**Information supplied**
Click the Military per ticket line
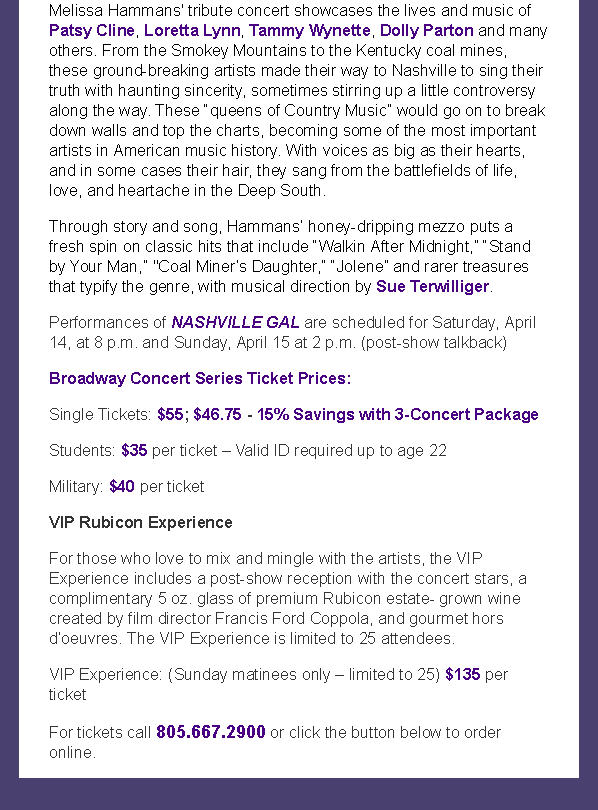Viewport: 598px width, 810px height. click(x=127, y=487)
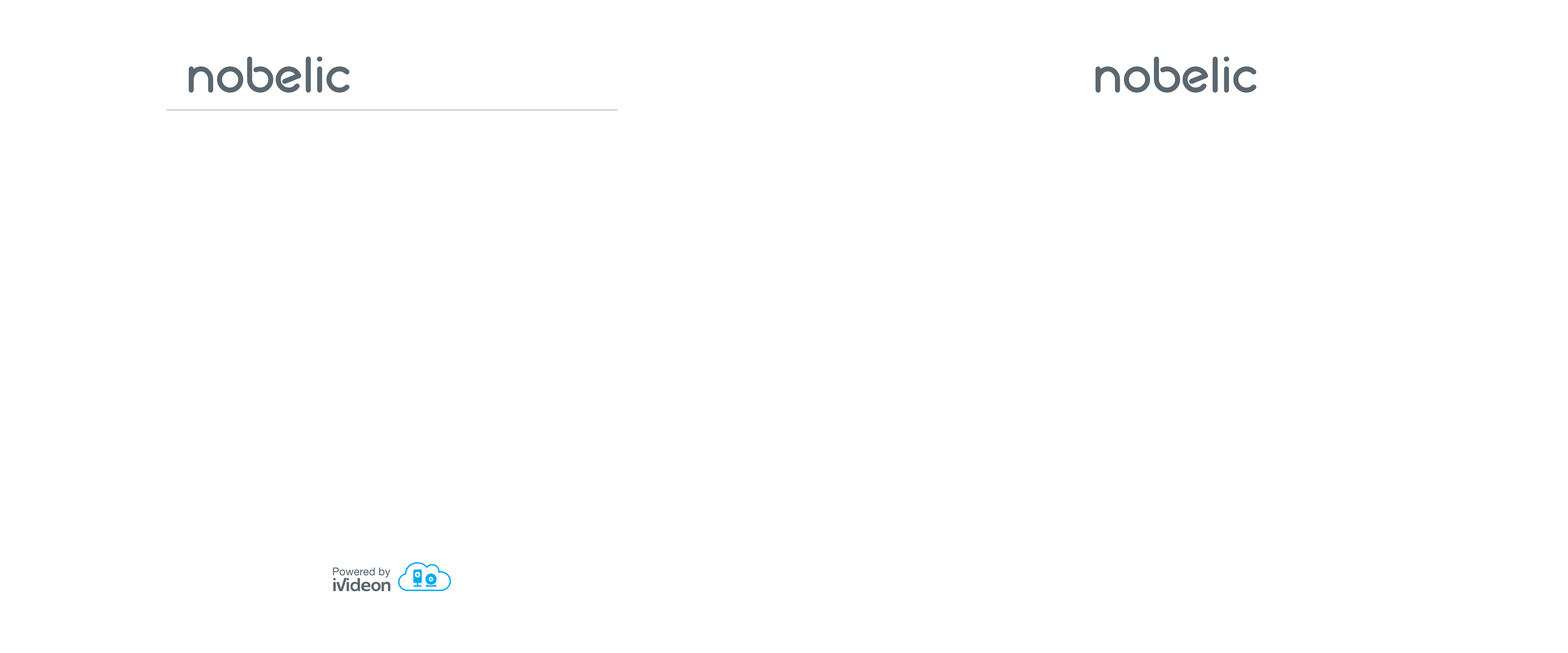Click letter 'n' of the left nobelic logo

tap(201, 79)
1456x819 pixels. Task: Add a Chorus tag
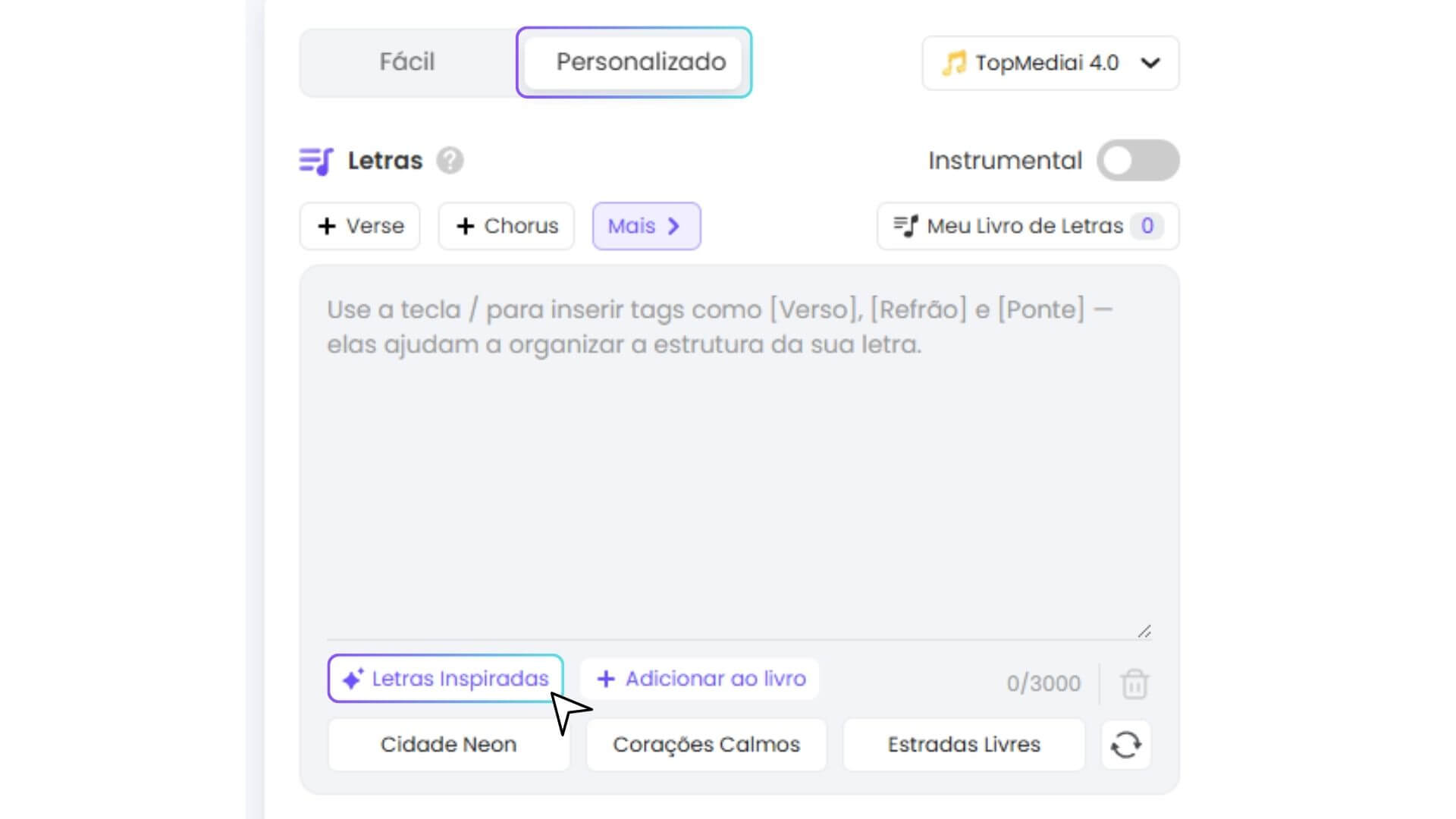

**Task goal**
Print the preceding material over again exactly. Please leave the pictures out.

**Solution**
Click the Military per ticket line
Viewport: 598px width, 810px height. click(x=127, y=487)
Click letter 'n' of the left nobelic logo

tap(201, 79)
1456x819 pixels. Task: Add a Chorus tag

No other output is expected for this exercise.